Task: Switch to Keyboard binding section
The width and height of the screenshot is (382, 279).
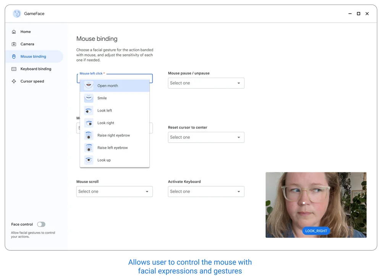Action: [x=36, y=69]
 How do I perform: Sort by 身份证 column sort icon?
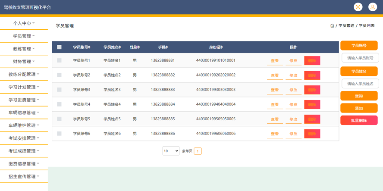222,47
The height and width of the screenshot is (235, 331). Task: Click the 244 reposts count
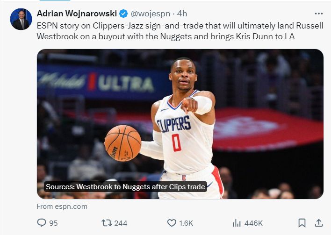click(x=121, y=223)
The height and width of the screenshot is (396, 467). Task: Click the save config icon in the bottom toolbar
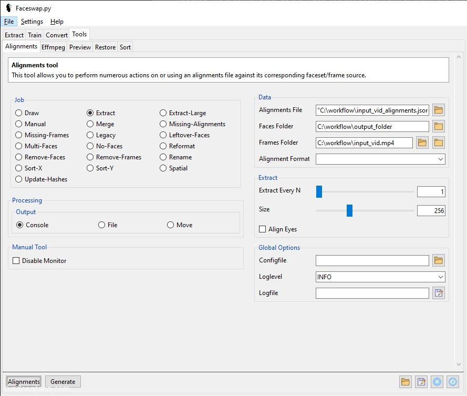click(x=421, y=382)
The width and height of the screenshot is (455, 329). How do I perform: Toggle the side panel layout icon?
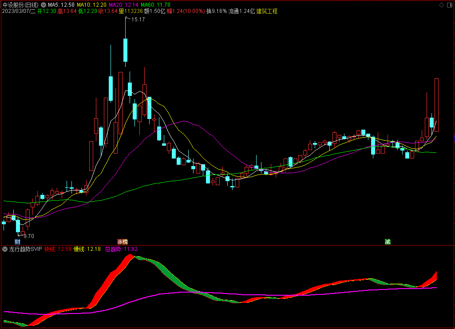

---*---

→ **Objective**: Render each line from the one containing "The height and width of the screenshot is (396, 467)." through the end of the rows, both ends included, as a Markdown table. Number the lines under No. and put each line under Line, skipping blank lines and leaving the pictures out.

→ **Result for this task**:
| No. | Line |
|---|---|
| 1 | The height and width of the screenshot is (396, 467). Task: Click the save config icon in the bottom toolbar |
| 2 | click(x=421, y=382) |
| 3 | The width and height of the screenshot is (455, 329). How do I perform: Toggle the side panel layout icon? |